Donkey Skin (1970)
Written & Directed by Jacques Demy
Among the masses, Charles Perrault’s name has never quite had the recognition of the Brothers Grimm. Perrault was a French author during the 17th century who is most well known for founding the literary genre of the fairy tale. His fairy tales, of course, were derived from regional folktales, including Little Red Riding Hood, Sleeping Beauty, and Cinderella. Jacques Demy grew up hearing and reading the stories Perrault had collected centuries earlier. Since the early 1960s, Demy had been trying to work out a script to adapt one of the fairy tales. There isn’t a director I can think of that would be more suited for this type of film, Demy’s commitment to style while staying true to honest storytelling is something that makes a fairy tale pop off the page.
The King (Jean Marais) is heartbroken when his queen (Catherine Deneuve) dies.
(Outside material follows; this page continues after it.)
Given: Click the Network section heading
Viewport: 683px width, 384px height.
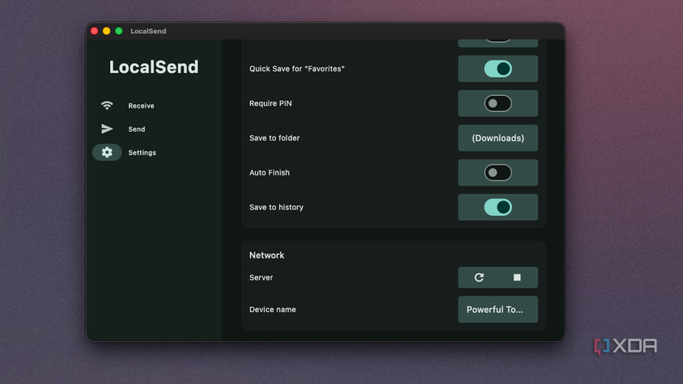Looking at the screenshot, I should click(x=267, y=255).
He promises her he will only remarry if it is a woman as beautiful as her. His advisors tell the King he needs to produce a male heir as his only child is The Princess (also Catherine Deneuve). The King realizes the only woman as beautiful as his wife is…his daughter. The Princess is certainly not okay with this and gets some winning advice from her godmother, The Lilac Fairy (Delphine Seyrig). The Princess demands a series of increasingly more challenging tasks ending with having the King’s prized jewel excreting donkey being skinned. The Princess dons the skin and escapes the castle. From there, she is given the nickname Donkey Skin by villagers in a neighboring kingdom and secures a job as a pig keeper. Despite living as a pauper, she catches the eye of The Prince (Jacques Perrin), who decides to pursue her while looking mad to his courtiers.
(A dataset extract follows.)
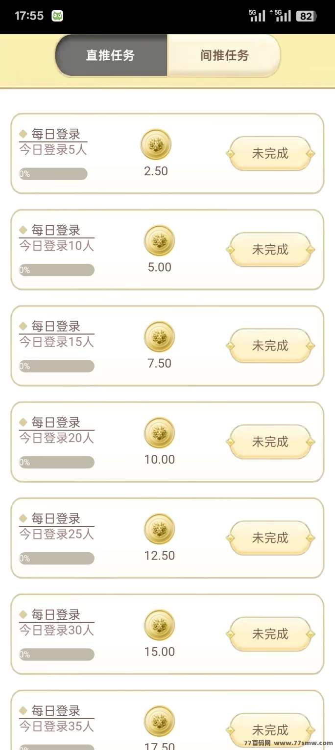Click progress bar of 今日登录5人 task

point(53,174)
You can easily argue that Demy’s entire filmography was profoundly inspired by fairy tales, adding his bittersweet twist into the narrative. Also, the director’s mind was surely Jean Cocteau’s Belle et Bete, a French adaptation of Beauty & The Beast, one of the greatest French films of all time and heavily inspired Disney’s 1990s adaptation. In fact, Jean Marais, who plays The King in Donkey Skin, was Cocteau’s lover. Marias also played The Beast in that older film and gets to play another, though very different villain in this picture. Demy also incorporates the idea of living statues from Cocteau’s film into this one, with real people covered in pain and acting as these sculptures.
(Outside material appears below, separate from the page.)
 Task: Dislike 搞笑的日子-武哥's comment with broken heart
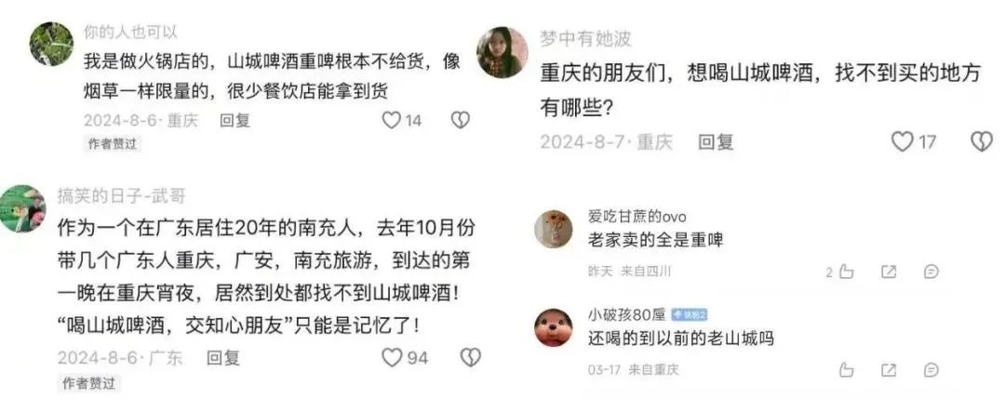tap(471, 357)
There is a vital playfulness at work in Donkey Skin, and Demy clearly knows how the incest plot elements would be received. There had been a well-known stage production of Donkey Skin decades earlier that had wholly removed the desires of the King for his own daughter, so including this piece was undoubtedly intentional by the director. In that stage play, the donning of the donkey’s skin is imposed upon the Princess, but Demy restores it as part of the Princess taking control of the situation. He also lets the Princess desire, having her use magic to get a better look at the Prince as he approaches her cottage.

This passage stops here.